>> Start

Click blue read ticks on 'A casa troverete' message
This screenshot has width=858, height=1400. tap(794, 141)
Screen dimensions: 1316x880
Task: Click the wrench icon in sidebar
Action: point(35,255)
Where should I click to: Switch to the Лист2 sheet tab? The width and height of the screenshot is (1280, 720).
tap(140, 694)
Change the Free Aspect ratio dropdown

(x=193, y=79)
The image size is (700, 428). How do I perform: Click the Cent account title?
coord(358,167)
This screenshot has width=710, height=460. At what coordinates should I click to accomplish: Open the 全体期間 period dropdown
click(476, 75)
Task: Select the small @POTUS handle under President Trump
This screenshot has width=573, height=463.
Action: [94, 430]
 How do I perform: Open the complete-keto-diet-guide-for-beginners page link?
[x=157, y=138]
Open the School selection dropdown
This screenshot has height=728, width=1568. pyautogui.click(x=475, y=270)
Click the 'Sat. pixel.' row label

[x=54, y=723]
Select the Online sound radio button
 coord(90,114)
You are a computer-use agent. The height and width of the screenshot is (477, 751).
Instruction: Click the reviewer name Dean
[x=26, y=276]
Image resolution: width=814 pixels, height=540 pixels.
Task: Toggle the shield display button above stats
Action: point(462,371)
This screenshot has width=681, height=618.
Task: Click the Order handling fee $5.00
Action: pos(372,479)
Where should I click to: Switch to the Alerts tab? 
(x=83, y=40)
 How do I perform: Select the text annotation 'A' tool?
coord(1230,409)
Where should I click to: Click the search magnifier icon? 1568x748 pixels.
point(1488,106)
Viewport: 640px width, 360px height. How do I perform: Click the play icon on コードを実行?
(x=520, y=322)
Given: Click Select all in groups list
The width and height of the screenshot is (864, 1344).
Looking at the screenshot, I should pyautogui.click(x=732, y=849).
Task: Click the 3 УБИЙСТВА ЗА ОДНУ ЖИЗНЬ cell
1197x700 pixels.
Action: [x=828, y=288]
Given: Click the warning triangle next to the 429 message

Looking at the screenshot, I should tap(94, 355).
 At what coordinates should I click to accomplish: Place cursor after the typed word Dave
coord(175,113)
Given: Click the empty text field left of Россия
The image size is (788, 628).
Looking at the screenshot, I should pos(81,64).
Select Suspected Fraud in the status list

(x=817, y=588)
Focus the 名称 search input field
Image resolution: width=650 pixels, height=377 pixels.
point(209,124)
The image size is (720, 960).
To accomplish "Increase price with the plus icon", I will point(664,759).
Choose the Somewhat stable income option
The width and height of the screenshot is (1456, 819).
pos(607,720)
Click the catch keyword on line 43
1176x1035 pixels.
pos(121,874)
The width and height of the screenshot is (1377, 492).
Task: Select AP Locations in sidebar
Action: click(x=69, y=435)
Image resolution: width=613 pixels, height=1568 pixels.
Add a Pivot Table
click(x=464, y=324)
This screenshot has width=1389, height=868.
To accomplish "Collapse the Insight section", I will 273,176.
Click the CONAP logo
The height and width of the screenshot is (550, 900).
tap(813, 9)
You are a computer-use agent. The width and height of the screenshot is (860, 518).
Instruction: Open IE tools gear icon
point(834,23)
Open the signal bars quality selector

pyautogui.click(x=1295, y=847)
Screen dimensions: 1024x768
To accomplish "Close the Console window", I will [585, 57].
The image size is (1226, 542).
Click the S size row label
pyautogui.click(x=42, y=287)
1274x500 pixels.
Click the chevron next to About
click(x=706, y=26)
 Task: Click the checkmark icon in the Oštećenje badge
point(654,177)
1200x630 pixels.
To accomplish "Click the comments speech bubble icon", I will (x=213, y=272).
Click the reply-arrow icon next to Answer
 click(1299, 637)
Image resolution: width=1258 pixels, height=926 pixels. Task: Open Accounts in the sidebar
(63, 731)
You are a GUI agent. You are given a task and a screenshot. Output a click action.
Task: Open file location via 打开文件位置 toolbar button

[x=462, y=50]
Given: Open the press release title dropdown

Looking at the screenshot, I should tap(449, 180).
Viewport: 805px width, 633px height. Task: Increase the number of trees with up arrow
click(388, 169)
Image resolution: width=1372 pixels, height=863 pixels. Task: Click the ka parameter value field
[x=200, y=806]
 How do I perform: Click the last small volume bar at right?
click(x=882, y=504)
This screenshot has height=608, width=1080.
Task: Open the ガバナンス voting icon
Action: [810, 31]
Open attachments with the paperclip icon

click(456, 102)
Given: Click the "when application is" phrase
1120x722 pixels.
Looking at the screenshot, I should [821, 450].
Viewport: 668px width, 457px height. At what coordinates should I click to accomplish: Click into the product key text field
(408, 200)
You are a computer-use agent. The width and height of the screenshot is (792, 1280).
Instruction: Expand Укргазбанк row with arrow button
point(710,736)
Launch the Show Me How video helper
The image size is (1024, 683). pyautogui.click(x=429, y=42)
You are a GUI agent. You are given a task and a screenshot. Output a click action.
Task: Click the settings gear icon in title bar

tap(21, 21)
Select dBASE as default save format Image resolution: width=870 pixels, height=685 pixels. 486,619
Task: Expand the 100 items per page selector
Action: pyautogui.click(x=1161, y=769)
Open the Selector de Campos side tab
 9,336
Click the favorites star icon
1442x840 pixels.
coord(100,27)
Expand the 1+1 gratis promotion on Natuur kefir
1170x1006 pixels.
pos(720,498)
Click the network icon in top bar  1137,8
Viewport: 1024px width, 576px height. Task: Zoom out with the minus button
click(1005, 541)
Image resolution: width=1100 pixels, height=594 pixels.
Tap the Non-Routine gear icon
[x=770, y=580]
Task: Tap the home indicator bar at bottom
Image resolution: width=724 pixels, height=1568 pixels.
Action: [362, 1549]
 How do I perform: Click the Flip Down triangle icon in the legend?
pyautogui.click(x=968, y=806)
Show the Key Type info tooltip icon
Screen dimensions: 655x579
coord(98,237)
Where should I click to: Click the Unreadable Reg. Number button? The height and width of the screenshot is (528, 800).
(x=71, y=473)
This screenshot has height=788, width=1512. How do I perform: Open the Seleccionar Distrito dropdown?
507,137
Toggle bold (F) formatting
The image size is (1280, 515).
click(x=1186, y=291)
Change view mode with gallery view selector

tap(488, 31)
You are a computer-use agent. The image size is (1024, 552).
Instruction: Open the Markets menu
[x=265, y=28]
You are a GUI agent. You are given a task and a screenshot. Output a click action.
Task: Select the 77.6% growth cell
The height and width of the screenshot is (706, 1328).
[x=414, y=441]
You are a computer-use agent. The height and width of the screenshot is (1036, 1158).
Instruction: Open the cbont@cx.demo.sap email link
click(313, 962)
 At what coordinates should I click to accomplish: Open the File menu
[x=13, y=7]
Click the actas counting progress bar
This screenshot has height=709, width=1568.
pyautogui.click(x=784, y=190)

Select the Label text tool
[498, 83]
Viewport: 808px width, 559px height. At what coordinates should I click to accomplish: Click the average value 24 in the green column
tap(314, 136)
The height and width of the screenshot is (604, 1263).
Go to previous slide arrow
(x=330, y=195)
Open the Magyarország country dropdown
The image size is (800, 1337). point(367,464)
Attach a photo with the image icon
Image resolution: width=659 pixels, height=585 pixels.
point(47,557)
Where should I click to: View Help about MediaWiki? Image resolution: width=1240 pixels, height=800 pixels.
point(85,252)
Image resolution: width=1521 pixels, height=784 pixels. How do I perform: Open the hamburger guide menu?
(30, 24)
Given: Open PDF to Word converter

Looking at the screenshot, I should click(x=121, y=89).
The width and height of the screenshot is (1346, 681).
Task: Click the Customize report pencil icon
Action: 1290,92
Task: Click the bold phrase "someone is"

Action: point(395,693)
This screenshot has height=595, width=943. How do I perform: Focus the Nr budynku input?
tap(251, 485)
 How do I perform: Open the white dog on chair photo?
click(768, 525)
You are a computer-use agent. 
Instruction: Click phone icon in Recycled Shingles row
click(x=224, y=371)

>> End

Copy every line of the material above word for word, changing nothing.

ANSWER FOR THIS EXERCISE.
Click blue read ticks on 'A casa troverete' message
This screenshot has width=858, height=1400. tap(794, 141)
Screen dimensions: 1316x880
Task: Click the wrench icon in sidebar
Action: point(35,255)
Where should I click to: Switch to the Лист2 sheet tab? The width and height of the screenshot is (1280, 720).
tap(140, 694)
Change the Free Aspect ratio dropdown

(x=193, y=79)
The image size is (700, 428). How do I perform: Click the Cent account title?
coord(358,167)
This screenshot has width=710, height=460. At what coordinates should I click to accomplish: Open the 全体期間 period dropdown
click(476, 75)
Task: Select the small @POTUS handle under President Trump
This screenshot has width=573, height=463.
Action: [94, 430]
 How do I perform: Open the complete-keto-diet-guide-for-beginners page link?
[x=157, y=138]
Open the School selection dropdown
This screenshot has height=728, width=1568. pyautogui.click(x=475, y=270)
Click the 'Sat. pixel.' row label

[x=54, y=723]
Select the Online sound radio button
 coord(90,114)
You are a computer-use agent. The height and width of the screenshot is (477, 751).
Instruction: Click the reviewer name Dean
[x=26, y=276]
Image resolution: width=814 pixels, height=540 pixels.
Task: Toggle the shield display button above stats
Action: point(462,371)
This screenshot has width=681, height=618.
Task: Click the Order handling fee $5.00
Action: pos(372,479)
Where should I click to: Switch to the Alerts tab? 
(x=83, y=40)
 How do I perform: Select the text annotation 'A' tool?
coord(1230,409)
Where should I click to: Click the search magnifier icon? 1568x748 pixels.
point(1488,106)
Viewport: 640px width, 360px height. How do I perform: Click the play icon on コードを実行?
(x=520, y=322)
Given: Click Select all in groups list
The width and height of the screenshot is (864, 1344).
Looking at the screenshot, I should pyautogui.click(x=732, y=849).
Task: Click the 3 УБИЙСТВА ЗА ОДНУ ЖИЗНЬ cell
1197x700 pixels.
Action: [x=828, y=288]
Given: Click the warning triangle next to the 429 message

Looking at the screenshot, I should tap(94, 355).
 At what coordinates should I click to accomplish: Place cursor after the typed word Dave
coord(175,113)
Given: Click the empty text field left of Россия
The image size is (788, 628).
Looking at the screenshot, I should pos(81,64).
Select Suspected Fraud in the status list

(x=817, y=588)
Focus the 名称 search input field
Image resolution: width=650 pixels, height=377 pixels.
point(209,124)
The image size is (720, 960).
To accomplish "Increase price with the plus icon", I will point(664,759).
Choose the Somewhat stable income option
The width and height of the screenshot is (1456, 819).
pos(607,720)
Click the catch keyword on line 43
1176x1035 pixels.
pos(121,874)
The width and height of the screenshot is (1377, 492).
Task: Select AP Locations in sidebar
Action: click(x=69, y=435)
Image resolution: width=613 pixels, height=1568 pixels.
Add a Pivot Table
click(x=464, y=324)
This screenshot has width=1389, height=868.
To accomplish "Collapse the Insight section", I will 273,176.
Click the CONAP logo
The height and width of the screenshot is (550, 900).
tap(813, 9)
You are a computer-use agent. The width and height of the screenshot is (860, 518).
Instruction: Open IE tools gear icon
point(834,23)
Open the signal bars quality selector

pyautogui.click(x=1295, y=847)
Screen dimensions: 1024x768
To accomplish "Close the Console window", I will [585, 57].
The image size is (1226, 542).
Click the S size row label
pyautogui.click(x=42, y=287)
1274x500 pixels.
Click the chevron next to About
click(x=706, y=26)
 Task: Click the checkmark icon in the Oštećenje badge
point(654,177)
1200x630 pixels.
To accomplish "Click the comments speech bubble icon", I will (x=213, y=272).
Click the reply-arrow icon next to Answer
 click(1299, 637)
Image resolution: width=1258 pixels, height=926 pixels. Task: Open Accounts in the sidebar
(63, 731)
You are a GUI agent. You are given a task and a screenshot. Output a click action.
Task: Open file location via 打开文件位置 toolbar button

[x=462, y=50]
Given: Open the press release title dropdown

Looking at the screenshot, I should tap(449, 180).
Viewport: 805px width, 633px height. Task: Increase the number of trees with up arrow
click(388, 169)
Image resolution: width=1372 pixels, height=863 pixels. Task: Click the ka parameter value field
[x=200, y=806]
 How do I perform: Click the last small volume bar at right?
click(x=882, y=504)
This screenshot has height=608, width=1080.
Task: Open the ガバナンス voting icon
Action: [810, 31]
Open attachments with the paperclip icon

click(456, 102)
Given: Click the "when application is" phrase
1120x722 pixels.
Looking at the screenshot, I should [821, 450].
Viewport: 668px width, 457px height. At what coordinates should I click to accomplish: Click into the product key text field
(408, 200)
You are a computer-use agent. The width and height of the screenshot is (792, 1280).
Instruction: Expand Укргазбанк row with arrow button
point(710,736)
Launch the Show Me How video helper
The image size is (1024, 683). pyautogui.click(x=429, y=42)
You are a GUI agent. You are given a task and a screenshot. Output a click action.
Task: Click the settings gear icon in title bar

tap(21, 21)
Select dBASE as default save format Image resolution: width=870 pixels, height=685 pixels. 486,619
Task: Expand the 100 items per page selector
Action: pyautogui.click(x=1161, y=769)
Open the Selector de Campos side tab
 9,336
Click the favorites star icon
1442x840 pixels.
coord(100,27)
Expand the 1+1 gratis promotion on Natuur kefir
1170x1006 pixels.
pos(720,498)
Click the network icon in top bar  1137,8
Viewport: 1024px width, 576px height. Task: Zoom out with the minus button
click(1005, 541)
Image resolution: width=1100 pixels, height=594 pixels.
Tap the Non-Routine gear icon
[x=770, y=580]
Task: Tap the home indicator bar at bottom
Image resolution: width=724 pixels, height=1568 pixels.
Action: [362, 1549]
 How do I perform: Click the Flip Down triangle icon in the legend?
pyautogui.click(x=968, y=806)
Show the Key Type info tooltip icon
Screen dimensions: 655x579
coord(98,237)
Where should I click to: Click the Unreadable Reg. Number button? The height and width of the screenshot is (528, 800).
(x=71, y=473)
This screenshot has height=788, width=1512. How do I perform: Open the Seleccionar Distrito dropdown?
507,137
Toggle bold (F) formatting
The image size is (1280, 515).
click(x=1186, y=291)
Change view mode with gallery view selector

tap(488, 31)
You are a computer-use agent. The image size is (1024, 552).
Instruction: Open the Markets menu
[x=265, y=28]
You are a GUI agent. You are given a task and a screenshot. Output a click action.
Task: Select the 77.6% growth cell
The height and width of the screenshot is (706, 1328).
[x=414, y=441]
You are a computer-use agent. The height and width of the screenshot is (1036, 1158).
Instruction: Open the cbont@cx.demo.sap email link
click(313, 962)
 At what coordinates should I click to accomplish: Open the File menu
[x=13, y=7]
Click the actas counting progress bar
This screenshot has height=709, width=1568.
pyautogui.click(x=784, y=190)

Select the Label text tool
[498, 83]
Viewport: 808px width, 559px height. At what coordinates should I click to accomplish: Click the average value 24 in the green column
tap(314, 136)
The height and width of the screenshot is (604, 1263).
Go to previous slide arrow
(x=330, y=195)
Open the Magyarország country dropdown
The image size is (800, 1337). point(367,464)
Attach a photo with the image icon
Image resolution: width=659 pixels, height=585 pixels.
point(47,557)
Where should I click to: View Help about MediaWiki? Image resolution: width=1240 pixels, height=800 pixels.
point(85,252)
Image resolution: width=1521 pixels, height=784 pixels. How do I perform: Open the hamburger guide menu?
(30, 24)
Given: Open PDF to Word converter

Looking at the screenshot, I should click(x=121, y=89).
The width and height of the screenshot is (1346, 681).
Task: Click the Customize report pencil icon
Action: 1290,92
Task: Click the bold phrase "someone is"

Action: point(395,693)
This screenshot has height=595, width=943. How do I perform: Focus the Nr budynku input?
tap(251, 485)
 How do I perform: Open the white dog on chair photo?
click(768, 525)
You are a computer-use agent. 
Instruction: Click phone icon in Recycled Shingles row
click(x=224, y=371)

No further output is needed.